# DATASET CONTENT start

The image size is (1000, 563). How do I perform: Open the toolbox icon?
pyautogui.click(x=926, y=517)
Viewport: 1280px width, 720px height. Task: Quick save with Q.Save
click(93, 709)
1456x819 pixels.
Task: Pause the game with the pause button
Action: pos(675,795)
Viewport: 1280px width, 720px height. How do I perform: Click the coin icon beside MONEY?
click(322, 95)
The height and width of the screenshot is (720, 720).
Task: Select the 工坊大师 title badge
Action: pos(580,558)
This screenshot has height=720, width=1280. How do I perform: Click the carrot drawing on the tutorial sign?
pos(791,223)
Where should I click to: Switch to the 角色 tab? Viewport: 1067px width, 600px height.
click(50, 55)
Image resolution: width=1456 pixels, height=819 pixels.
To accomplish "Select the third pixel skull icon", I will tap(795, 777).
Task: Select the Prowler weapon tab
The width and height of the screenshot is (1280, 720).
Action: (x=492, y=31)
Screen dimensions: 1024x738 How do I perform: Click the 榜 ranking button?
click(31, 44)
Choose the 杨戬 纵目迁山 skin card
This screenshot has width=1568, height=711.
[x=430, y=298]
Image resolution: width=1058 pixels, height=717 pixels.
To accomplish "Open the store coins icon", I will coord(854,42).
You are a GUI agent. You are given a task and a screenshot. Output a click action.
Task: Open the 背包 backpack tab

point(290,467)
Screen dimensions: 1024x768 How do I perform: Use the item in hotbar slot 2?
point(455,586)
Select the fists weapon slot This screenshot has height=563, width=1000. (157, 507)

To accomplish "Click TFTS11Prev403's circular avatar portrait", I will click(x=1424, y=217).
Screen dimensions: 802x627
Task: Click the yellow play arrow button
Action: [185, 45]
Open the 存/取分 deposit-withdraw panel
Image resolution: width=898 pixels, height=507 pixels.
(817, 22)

# DATASET CONTENT end

Filter the material above and copy out every line that contains the word "Open".

The image size is (1000, 563). How do I perform: Open the toolbox icon?
To accomplish "Open the store coins icon", I will coord(854,42).
Task: Open the 背包 backpack tab
Open the 存/取分 deposit-withdraw panel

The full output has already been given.